Auf Anraten von Freunden waren Arie Katzensteins Kinder vor sechs Jahren an die Stadt München herangetreten, mit der Bitte, dem Anschlag von Riem künftig öffentlich zu gedenken. Erst seitdem nahmen die Verantwortlichen der Stadt diese „erinnerungskulturelle Lücke” wahr. Aus der Idee wurde in Zusammenarbeit der Familie Katzenstein mit Stadtarchiv und Kulturreferat ein großes Denkmal, das jedem Passanten in der Messestadt ins Auge fallen sollte. Davor hat die Stadt München eine Infotafel mit einem erläuternden Text zu dem Anschlag 1970 aufgestellt.
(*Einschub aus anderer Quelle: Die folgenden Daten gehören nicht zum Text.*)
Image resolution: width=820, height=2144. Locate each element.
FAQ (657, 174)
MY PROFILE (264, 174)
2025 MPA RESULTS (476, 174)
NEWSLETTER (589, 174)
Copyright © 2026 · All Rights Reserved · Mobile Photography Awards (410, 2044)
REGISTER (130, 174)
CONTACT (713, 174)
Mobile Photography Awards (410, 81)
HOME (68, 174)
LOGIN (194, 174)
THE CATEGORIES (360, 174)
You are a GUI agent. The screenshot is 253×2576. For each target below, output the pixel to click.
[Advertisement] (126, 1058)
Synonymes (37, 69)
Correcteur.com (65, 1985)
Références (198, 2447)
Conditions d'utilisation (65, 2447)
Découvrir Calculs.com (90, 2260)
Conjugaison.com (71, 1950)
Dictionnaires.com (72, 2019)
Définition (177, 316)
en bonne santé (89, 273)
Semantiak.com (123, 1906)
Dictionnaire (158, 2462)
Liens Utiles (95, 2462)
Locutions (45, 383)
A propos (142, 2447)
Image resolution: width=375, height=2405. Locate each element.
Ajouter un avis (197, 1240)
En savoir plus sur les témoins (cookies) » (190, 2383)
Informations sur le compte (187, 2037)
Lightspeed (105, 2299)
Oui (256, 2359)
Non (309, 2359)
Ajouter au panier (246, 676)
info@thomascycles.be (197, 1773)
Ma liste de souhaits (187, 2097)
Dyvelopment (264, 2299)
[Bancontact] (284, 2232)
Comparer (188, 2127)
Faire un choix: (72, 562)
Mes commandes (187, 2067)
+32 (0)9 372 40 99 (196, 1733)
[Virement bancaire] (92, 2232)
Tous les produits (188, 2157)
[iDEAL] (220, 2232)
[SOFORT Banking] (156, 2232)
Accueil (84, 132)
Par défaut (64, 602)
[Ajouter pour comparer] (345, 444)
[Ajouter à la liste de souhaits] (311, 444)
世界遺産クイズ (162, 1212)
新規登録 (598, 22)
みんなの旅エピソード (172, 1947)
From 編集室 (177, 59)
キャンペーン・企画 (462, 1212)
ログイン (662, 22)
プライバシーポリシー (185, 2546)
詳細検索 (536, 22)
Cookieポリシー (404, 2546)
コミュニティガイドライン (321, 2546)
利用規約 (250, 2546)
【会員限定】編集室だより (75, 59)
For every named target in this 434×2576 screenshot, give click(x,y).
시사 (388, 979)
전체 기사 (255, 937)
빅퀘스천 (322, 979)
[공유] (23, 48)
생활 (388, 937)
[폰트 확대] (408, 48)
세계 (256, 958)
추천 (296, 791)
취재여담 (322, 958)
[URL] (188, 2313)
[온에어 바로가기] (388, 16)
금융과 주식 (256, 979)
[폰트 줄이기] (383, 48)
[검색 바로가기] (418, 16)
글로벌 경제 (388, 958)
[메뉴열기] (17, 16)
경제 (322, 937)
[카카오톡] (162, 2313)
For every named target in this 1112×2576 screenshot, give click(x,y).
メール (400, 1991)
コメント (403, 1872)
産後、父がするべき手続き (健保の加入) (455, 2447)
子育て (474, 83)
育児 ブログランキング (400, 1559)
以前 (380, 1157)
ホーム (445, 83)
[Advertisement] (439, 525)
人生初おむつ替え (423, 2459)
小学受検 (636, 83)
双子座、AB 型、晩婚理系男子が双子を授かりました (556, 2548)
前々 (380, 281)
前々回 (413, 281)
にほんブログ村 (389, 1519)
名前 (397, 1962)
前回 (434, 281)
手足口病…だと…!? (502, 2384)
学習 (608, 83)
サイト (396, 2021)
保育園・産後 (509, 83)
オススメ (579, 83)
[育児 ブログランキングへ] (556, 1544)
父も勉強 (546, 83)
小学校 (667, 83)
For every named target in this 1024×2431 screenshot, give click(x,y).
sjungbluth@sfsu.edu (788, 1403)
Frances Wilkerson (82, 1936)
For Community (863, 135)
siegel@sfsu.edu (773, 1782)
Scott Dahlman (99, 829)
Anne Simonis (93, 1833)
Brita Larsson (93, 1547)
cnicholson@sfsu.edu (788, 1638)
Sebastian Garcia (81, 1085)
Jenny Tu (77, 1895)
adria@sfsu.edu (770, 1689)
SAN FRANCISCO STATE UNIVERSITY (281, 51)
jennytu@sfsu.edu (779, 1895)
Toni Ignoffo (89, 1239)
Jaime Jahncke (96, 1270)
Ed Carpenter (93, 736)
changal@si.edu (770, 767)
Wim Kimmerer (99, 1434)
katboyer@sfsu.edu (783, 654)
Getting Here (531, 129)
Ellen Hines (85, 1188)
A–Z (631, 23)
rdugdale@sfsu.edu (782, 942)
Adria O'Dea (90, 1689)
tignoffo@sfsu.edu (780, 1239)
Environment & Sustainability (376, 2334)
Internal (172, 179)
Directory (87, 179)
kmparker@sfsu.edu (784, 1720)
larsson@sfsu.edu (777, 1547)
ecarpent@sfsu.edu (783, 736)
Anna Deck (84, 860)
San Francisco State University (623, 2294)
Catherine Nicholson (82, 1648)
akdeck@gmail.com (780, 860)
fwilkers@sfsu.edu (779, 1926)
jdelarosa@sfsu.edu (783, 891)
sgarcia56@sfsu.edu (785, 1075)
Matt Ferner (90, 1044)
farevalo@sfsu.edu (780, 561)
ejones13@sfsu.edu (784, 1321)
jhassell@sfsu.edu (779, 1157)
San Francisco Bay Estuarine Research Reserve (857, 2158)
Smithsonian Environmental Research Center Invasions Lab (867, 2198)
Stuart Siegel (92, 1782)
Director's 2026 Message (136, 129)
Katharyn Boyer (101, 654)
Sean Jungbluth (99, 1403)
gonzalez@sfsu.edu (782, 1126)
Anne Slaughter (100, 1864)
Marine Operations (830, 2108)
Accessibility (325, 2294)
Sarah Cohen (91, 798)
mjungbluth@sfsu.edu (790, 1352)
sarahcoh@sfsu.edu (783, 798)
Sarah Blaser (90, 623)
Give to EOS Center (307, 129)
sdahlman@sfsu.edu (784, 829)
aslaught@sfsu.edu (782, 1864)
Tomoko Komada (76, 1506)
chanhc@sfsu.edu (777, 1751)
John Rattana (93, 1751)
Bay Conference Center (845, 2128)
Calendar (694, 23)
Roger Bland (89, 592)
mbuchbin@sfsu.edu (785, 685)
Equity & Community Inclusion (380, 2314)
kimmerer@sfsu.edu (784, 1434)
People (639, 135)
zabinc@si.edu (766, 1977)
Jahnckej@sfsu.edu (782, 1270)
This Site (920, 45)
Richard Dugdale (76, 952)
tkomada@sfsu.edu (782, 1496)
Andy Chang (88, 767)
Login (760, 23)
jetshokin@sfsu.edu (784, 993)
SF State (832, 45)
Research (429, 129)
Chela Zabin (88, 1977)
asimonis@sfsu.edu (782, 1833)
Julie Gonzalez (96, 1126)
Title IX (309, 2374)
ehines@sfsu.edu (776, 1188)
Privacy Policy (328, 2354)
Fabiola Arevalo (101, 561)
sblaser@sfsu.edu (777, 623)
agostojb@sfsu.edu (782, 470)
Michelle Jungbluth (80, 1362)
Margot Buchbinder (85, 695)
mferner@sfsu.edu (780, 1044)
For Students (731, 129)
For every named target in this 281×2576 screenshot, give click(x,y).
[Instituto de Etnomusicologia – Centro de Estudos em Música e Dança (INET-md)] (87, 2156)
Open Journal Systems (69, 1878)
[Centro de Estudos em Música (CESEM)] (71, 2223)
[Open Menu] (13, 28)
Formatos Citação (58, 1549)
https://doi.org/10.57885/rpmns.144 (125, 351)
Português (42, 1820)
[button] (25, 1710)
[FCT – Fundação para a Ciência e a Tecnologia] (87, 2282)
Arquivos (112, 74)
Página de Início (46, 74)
Von der Tafel aus führt ein QR-Code zu einer digitalen Ausstellung mit einem Dokufilm, Interviews und Hintergrundberichten.
Der Erinnerungsort befindet sich in der Olof-Palme-Straße 9: genau dort, wo sich vor 55 Jahren der Anschlag ereignete, neben dem denkmalgeschützten Tower, der als eines der wenigen Bauwerke des Flughafens Riem erhalten geblieben ist. Heute befindet sich hier die Firmenzentrale der im Bereich Neurochirurgie tätigen Brainlab AG. Um den Erinnerungsort am Schauplatz des Geschehens schaffen zu können, ging die Stadt München mit Brainlab eine public-private partnership ein. „Es ist ein echtes Herzensprojekt”, meinte Stefan Vilsmeier, Gründer der Brainlab AG. Vilsmeier ist nur rund zehn Kilometer entfernt, in Poing, aufgewachsen, habe aber laut eigener Aussage lange nichts von dem Anschlag in Riem gewusst - und dürfte damit nicht der einzige sein.
„Beschämend” sei es, dass es 55 Jahre gedauert habe, bis es einen öffentlichen Erinnerungsort gibt, meinte Münchens Oberbürgermeister Dieter Reiter bei der Einweihung: „Dafür bitte ich um Entschuldigung.” Seinerzeit sei die Bedeutung des Anschlags von Riem völlig unterschätzt worden, ergänzte Reiter. Die Tat fand nicht isoliert statt, sondern war der Auftakt zu einer Reihe von gezielten Angriffen auf Jüdinnen und Juden in München, bis hin zum Olympia-Attentat im September 1972. Nur drei Tage nach Riem, am 13. Februar 1970, kamen bei einem Brandanschlag auf das Altenheim der Israelitischen Kultusgemeinde in der Reichenbachstraße sieben Menschen ums Leben, überwiegend Überlebende des Holocaust. Dass Antisemitismus in München jedoch kein historisches Phänomen ist, sondern nach wie vor aktuell, zeigt der Angriff auf das Generalkonsulat des Staates Israel im September 2024.